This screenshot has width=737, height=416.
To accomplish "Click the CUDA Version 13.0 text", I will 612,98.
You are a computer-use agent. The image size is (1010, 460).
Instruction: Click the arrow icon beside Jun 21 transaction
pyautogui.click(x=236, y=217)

..............................

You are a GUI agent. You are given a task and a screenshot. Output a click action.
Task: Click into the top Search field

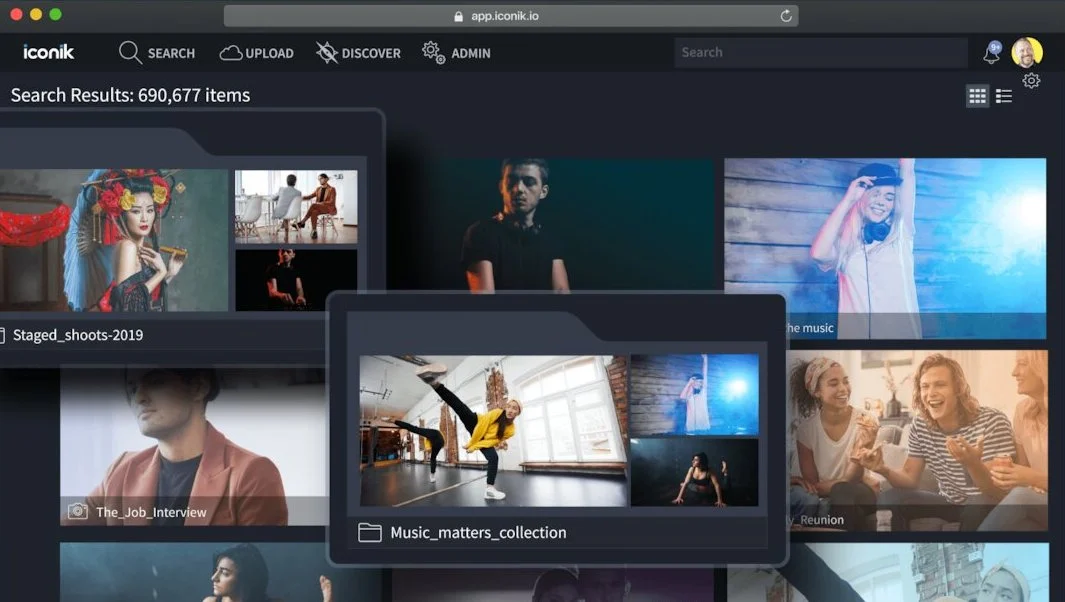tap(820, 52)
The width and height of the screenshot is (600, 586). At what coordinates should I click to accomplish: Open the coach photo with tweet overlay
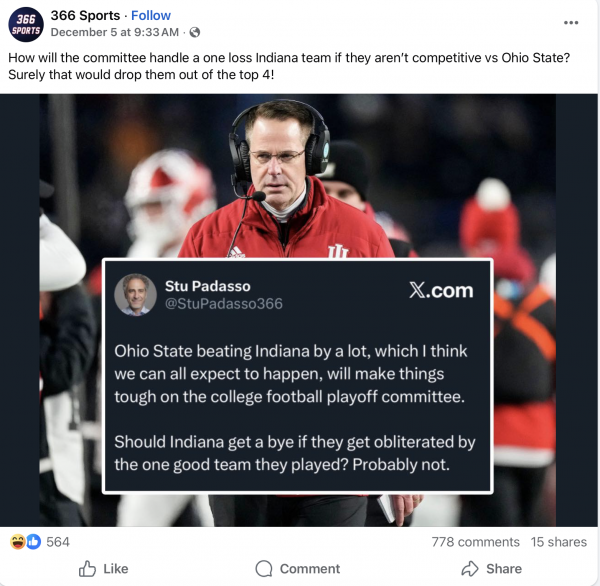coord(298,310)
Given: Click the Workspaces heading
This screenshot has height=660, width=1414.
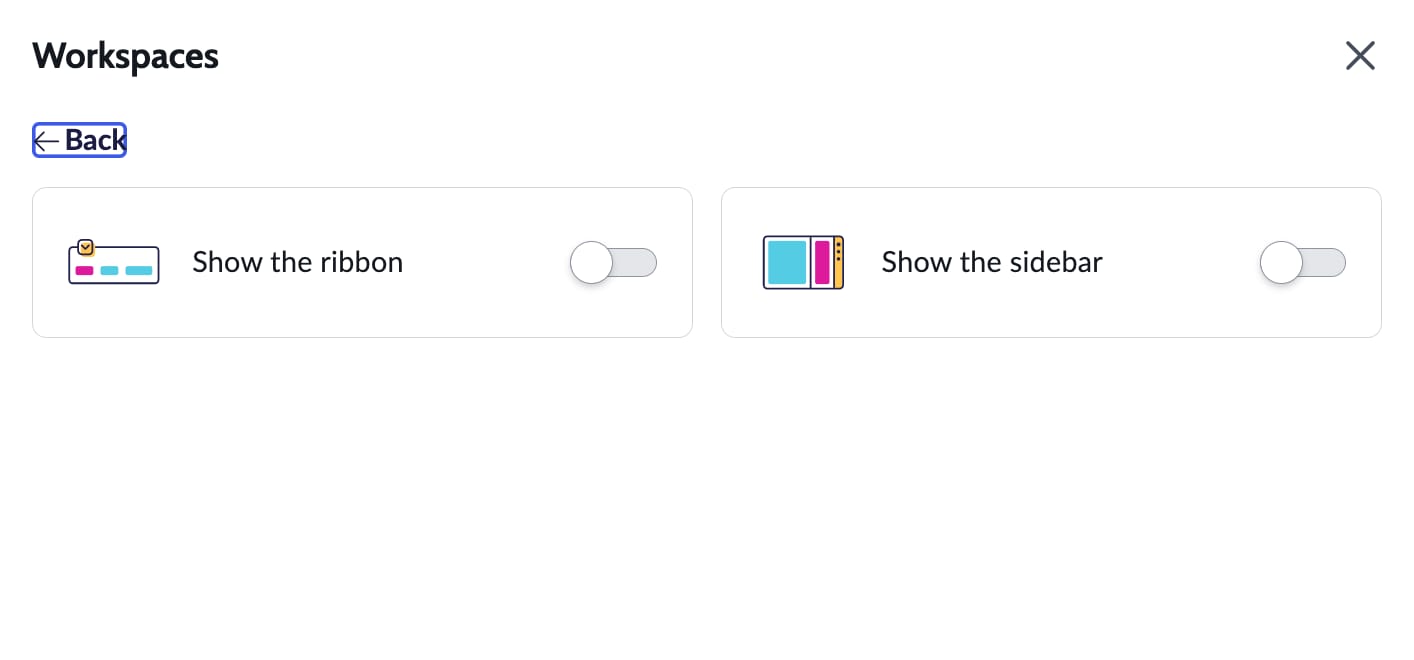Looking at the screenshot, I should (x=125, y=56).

..............................

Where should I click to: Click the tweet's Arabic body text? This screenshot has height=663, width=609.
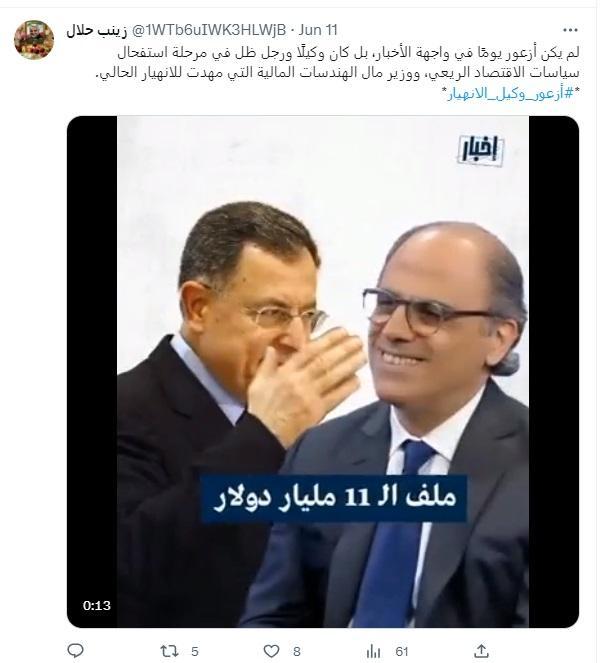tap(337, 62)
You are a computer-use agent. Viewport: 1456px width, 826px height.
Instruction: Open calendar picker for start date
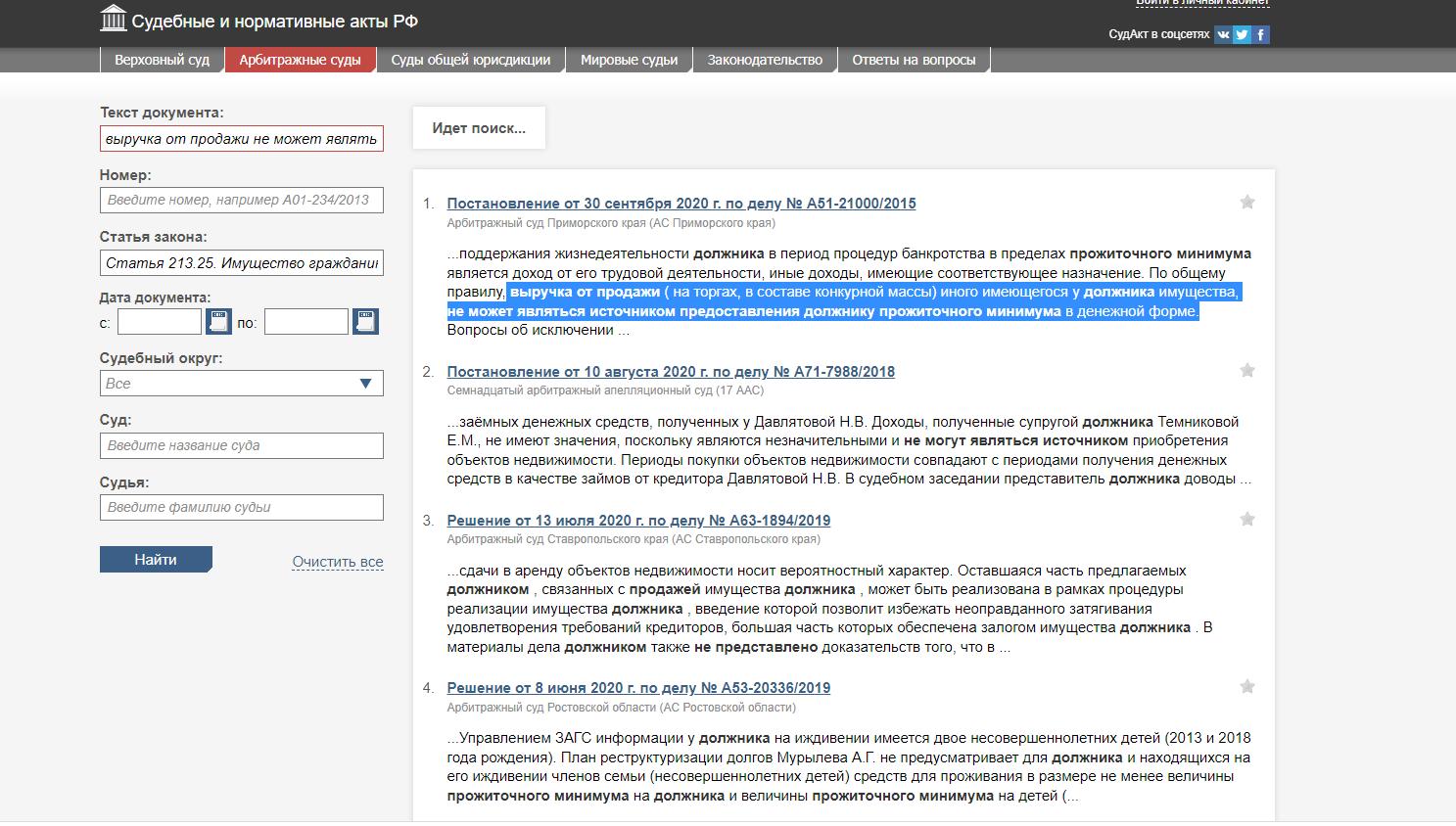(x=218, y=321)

..............................

Scale the data in the part that opens with the line containing "This screenshot has width=737, height=416." and closes with the line containing "pyautogui.click(x=236, y=217)", both lines included. Rewrite every line of that part, requests included, multiplying each coordinate in the answers by 0.35 and rounding to whole numbers with halves rounded up, and output only those lines.

Response for this exercise:
This screenshot has width=737, height=416.
To accomplish "Click the CUDA Version 13.0 text", I will 214,34.
You are a computer-use agent. The image size is (1010, 460).
Instruction: Click the arrow icon beside Jun 21 transaction
pyautogui.click(x=83, y=76)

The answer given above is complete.